(TEXT PASSAGE)
= = = = =

WITH BALL IN HANDS: 7.44
Cutting Ability: 7.20
Yards After Contact: 8.50
Ball Security: 5.70
I love Taylor's vision as he sees the hole quickly and hits it with a sense of urgency. He also is great at running through tackles and falling forward through contact for extra yards. He has the ability to make cuts and has shown a few moves to make defenders miss in the open field, but again he isn't elite in that area by any means. One of the key flaws that he will have to get better at is ball security. He needs to get better at covering up the ball with both hands when going between the gaps. This showed as he put the ball on the ground too often in college.
Route Running: 6.50
Ability In Space: 6.70
Ability To Separate: 6.70
While he wasn't used a ton in the passing game, he showed at times that he has the ability to be used as a target. He has solid hands, doing a good job of looking the ball in and catching with his hands. As far as route running, he does a decent job of running his routes but they were kept very basic in college. In space, he has the speed to get up the field after the catch and could also use his speed to create separation against linebackers but again, this is something that he will have to prove.
Lead Blocking: 7.00
Blocking In Space: 7.50
Pass Blocking: 8.20
Situational Awareness: 7.30
Taylor is one of the better, if not best pass blocker I have seen in this running back class. He does a great job of stepping up and taking on edge rushers and linebackers. He has shown that he can block them straight up as well as being able to time up cut blocks. Taylor wasn't used much as a lead blocker but after seeing his ability to block in space and in the passing game, I don't see any reason to believe that he couldn't do it if asked to at the next level.
Competitiveness is what teams are going to love when looking at Taylor. His production speaks for itself as he put together one of the best careers from a college running back that we have ever seen. Those numbers were due in large part to his high volume of carries which could negatively affect a lot of backs. However, he always ran the ball extremely hard and kept his high motor going throughout each game. He also showed that he is willing to lay it on the line for his team regardless of what they ask him to do.
He shows great instincts when looking for an opening in the defense as a ball carrier. When a running lane opens, he finds it quickly and hits it. He also shows good instincts as a pass blocker, showing that he knows when to take off and become a target for his quarterback. You also won't see him make the same mistake twice very often as he learns from his bad plays and comes back even harder the next play. As far as versatility goes, Taylor isn't a back that was spread out much in the formation in college so it is something that he will need to show that he can do at the next level.

= = = = =

(DATA RECORDS)
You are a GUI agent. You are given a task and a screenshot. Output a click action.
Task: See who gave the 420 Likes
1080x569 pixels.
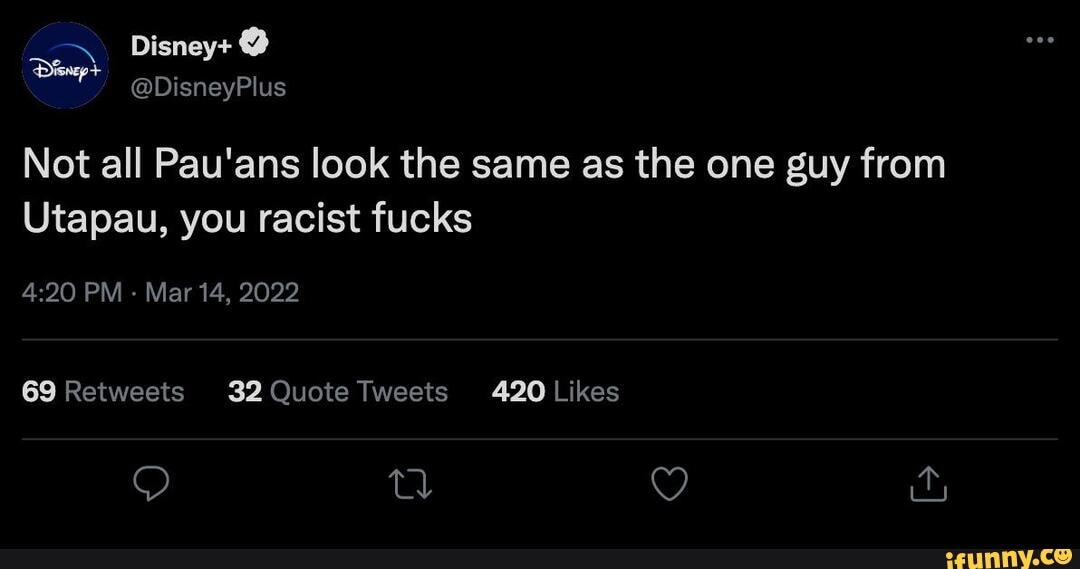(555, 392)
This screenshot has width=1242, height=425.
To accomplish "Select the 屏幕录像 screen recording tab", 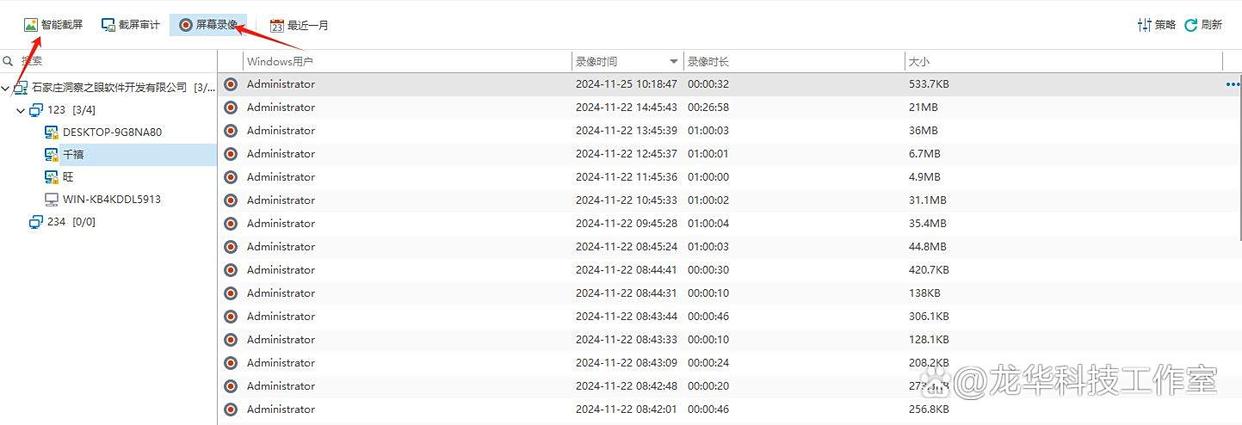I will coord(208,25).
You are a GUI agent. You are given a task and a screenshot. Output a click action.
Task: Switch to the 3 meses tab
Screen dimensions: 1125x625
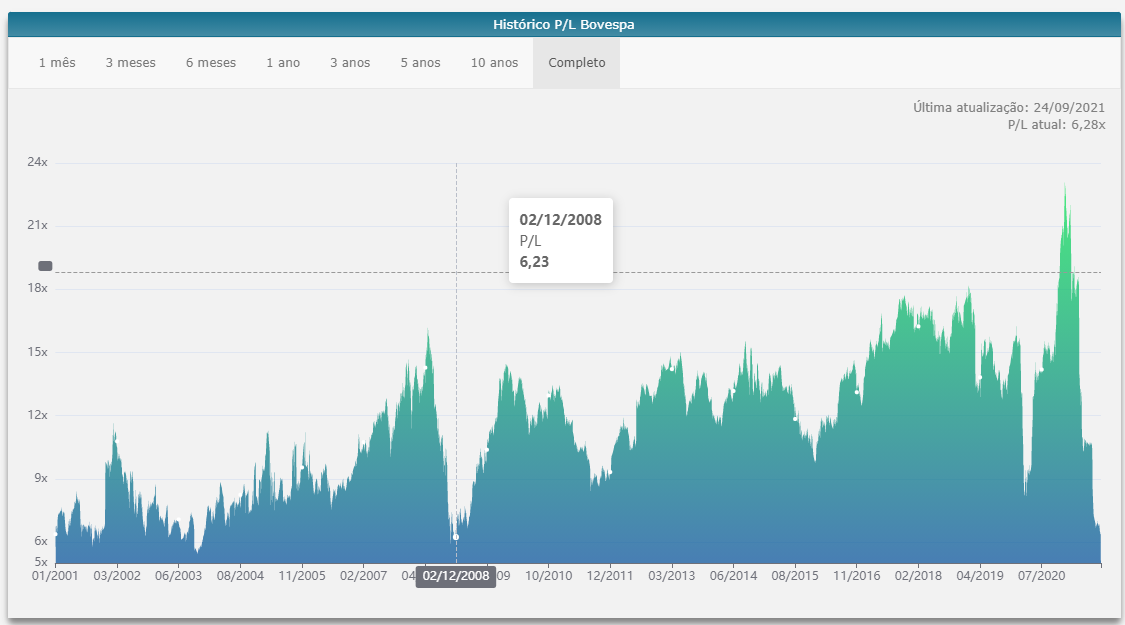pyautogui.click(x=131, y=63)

= = = = =

(OBJECTIVES)
**A.** In the scouting report on Taylor, what score is listed for Pass Blocking?
**B.** Resume the scouting report on Taylor after its final sentence.

(TASK RESPONSES)
**A.** 8.20

**B.**
Taylor finished his career at sixth all-time in the FBS in rushing yards, second in Big Ten history. With that being said, I'd say production is his biggest strength. However, it is more important to look at what led to that production. For a running back of his size and build, Taylor can move once he hits the open field. He has a great ability to accelerate once he hits the second level and has the true breakaway speed to simply run away from defenders. He also has tremendous vision as he finds the open lane quickly and hits it hard. Taylor has also shown that he can use his size and strength to make defenders pay by breaking tackles and picking up extra yards. I also like the motor that Taylor plays with. Throughout his career at Wisconsin, they pounded the ball on the ground with Taylor which can take a toll on some players. However, Taylor always seemed to run hard downhill and didn't take plays off.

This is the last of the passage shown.